Норвежский лес (Мураками) - страница 21

В свою восемнадцатую весну я ощущал этот сгусток воздуха внутри своего тела. Однако одновременно я старался не задумываться об этом серьезно. Смутно я осознавал, что серьезность не обязательно означает приближение к истине.

Но сколько я ни думал, а смерть была фактом серьезным. Без конца топтался я на месте внутри этого невыносимого противоречия. Сейчас вспоминаю это и думаю, какое парадоксальное это было время. Когда в царстве жизни все вращалось вокруг смерти.

Глава 3

Ночь, в которой смешались кровь и слезы

В следующую субботу Наоко позвонила мне, и в воскресенье у нас было свидание. Можно, пожалуй, назвать это просто свиданием. Другое подходящее слово на ум не приходит.

Как и до этого, мы ходили по улицам, попили кофе в каком-то кафе, вечером поужинали, сказали друг другу «пока» и расстались.

Она, как и прежде, лишь изредка произносила что-то, но ее это, кажется, нисколько не волновало, и я тоже, понимая это, не говорил ничего. Когда появлялось желание, мы рассказывали друг другу о своей жизни, об учебе в университете, но все это были короткие повествования, не имеющие никакого продолжения. О прошлом мы ничего не говорили. Мы по большей части отдавались лишь ходьбе по улицам. Спасибо Токио с его широкими улицами, по которым сколько ни шагай, конца им нет.

Почти каждую неделю мы встречались и вот так гуляли. Она шла впереди, я чуть позади.

У нее было несколько заколок разной формы, и всегда было видно ее правое ухо. От того, что видел я ее постоянно сзади, я и сейчас этот ее образ со спины помню отчетливо. Она когда смущалась, часто трогала рукой заколку. И всегда утирала рот платком. У нее была привычка утирать рот платком, прежде чем что-то рассказать. Я наблюдал это все, и постепенно проникался к ней симпатией.

Она училась в женском университете на окраине Мусасино. Это был приличный университет, известный своим уровнем преподавания английского языка.

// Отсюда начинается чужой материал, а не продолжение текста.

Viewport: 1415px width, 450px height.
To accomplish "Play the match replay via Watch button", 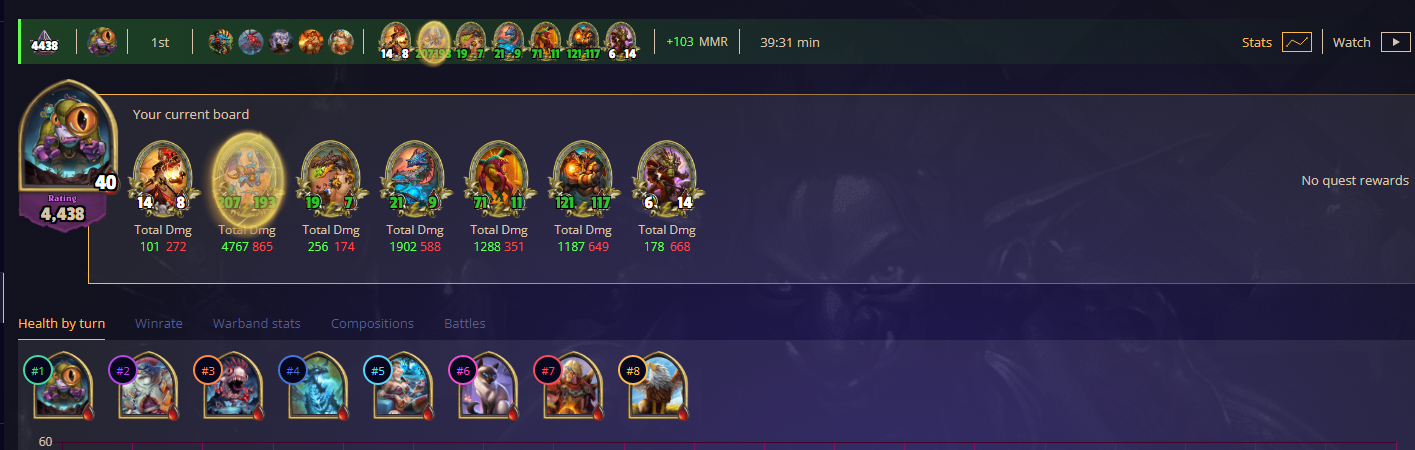I will (1394, 43).
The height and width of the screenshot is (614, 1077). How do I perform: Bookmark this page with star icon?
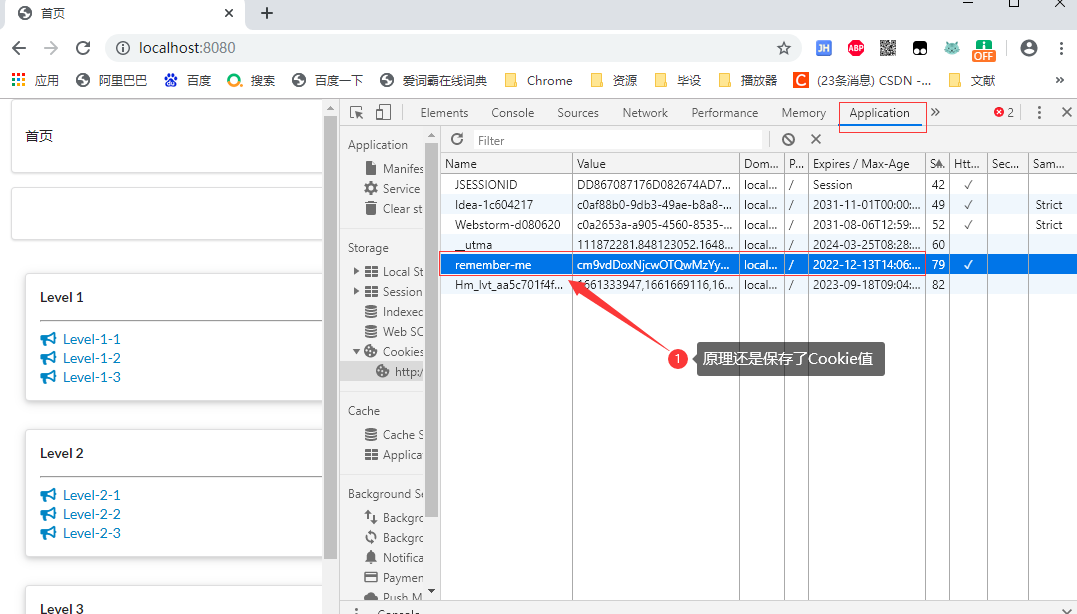[784, 48]
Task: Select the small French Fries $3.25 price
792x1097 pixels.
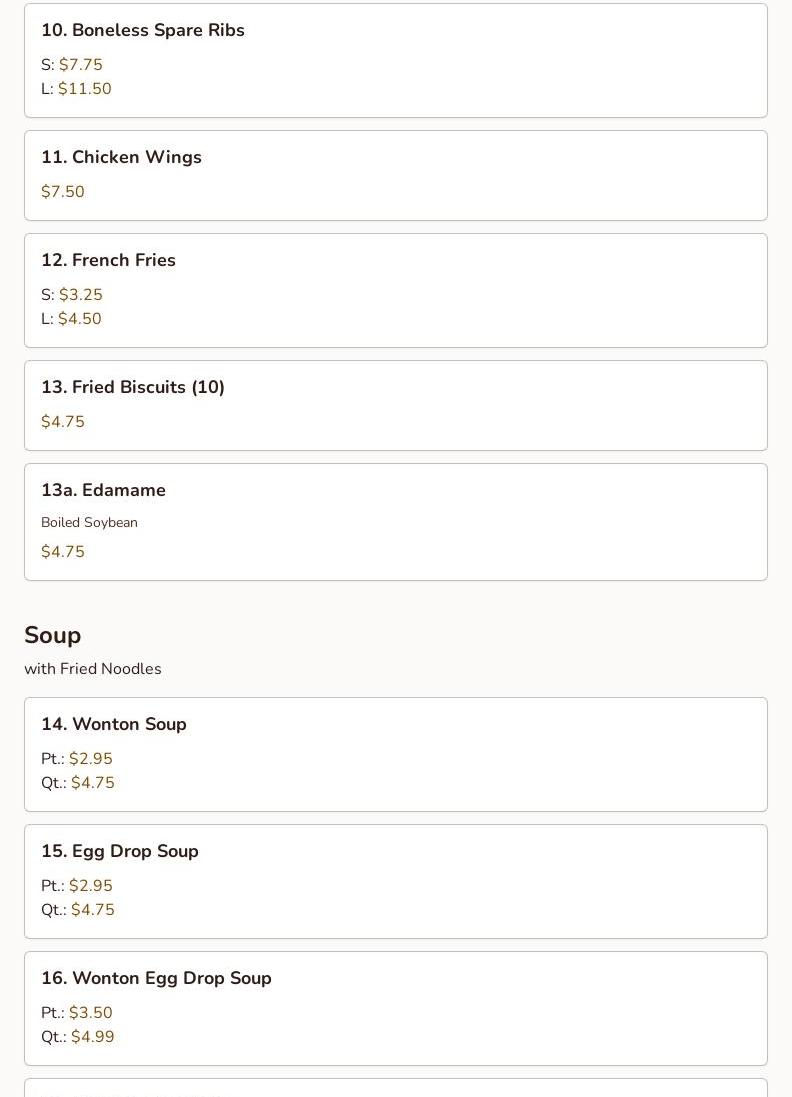Action: point(80,295)
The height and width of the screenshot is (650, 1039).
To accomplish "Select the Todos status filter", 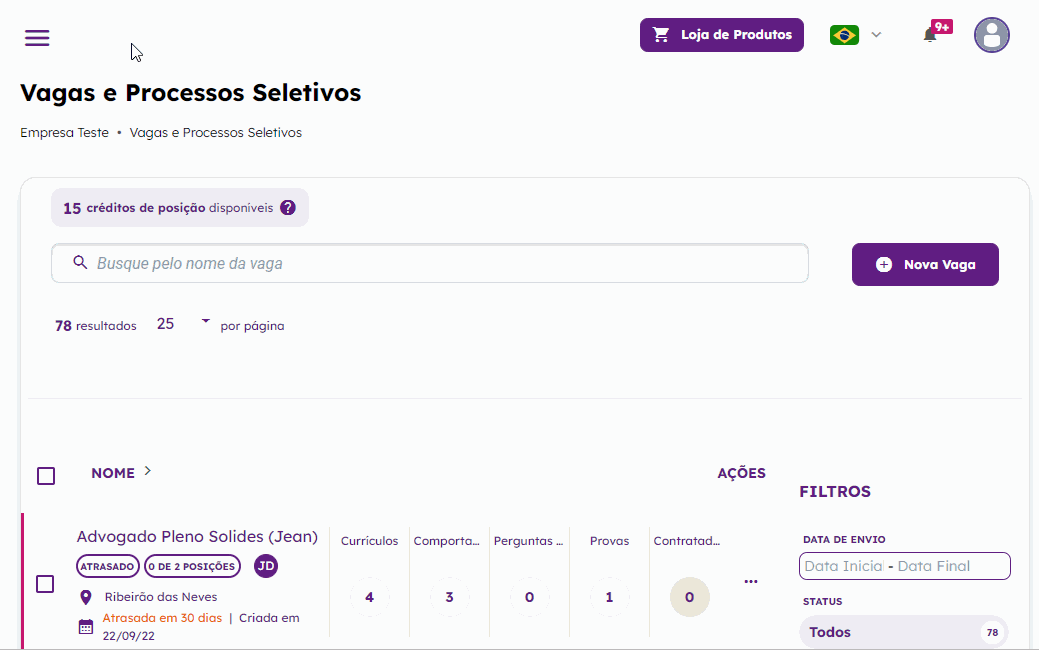I will point(904,632).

Рядом с ее домом текла речка с чистой водой, и там мы тоже иногда гуляли.

Она, бывало, приглашала меня зайти к ней домой и готовила что-нибудь поесть, но хоть мы и оставались там с ней наедине вдвоем, она, казалось, этого даже не замечает. Комната была чистенькая, в ней не было ничего лишнего, и если бы не ее чулки, висевшие для просушки в углу рядом с окном, и не сказать было, что здесь живет девушка.

Она жила скромно и просто, друзей у нее, похоже, почти не было. Поверить было трудно, что она, какой я ее знал в школьные годы, вот так живет. Я помнил ее по тем временам всегда ярко одевающейся, окруженной толпой друзей.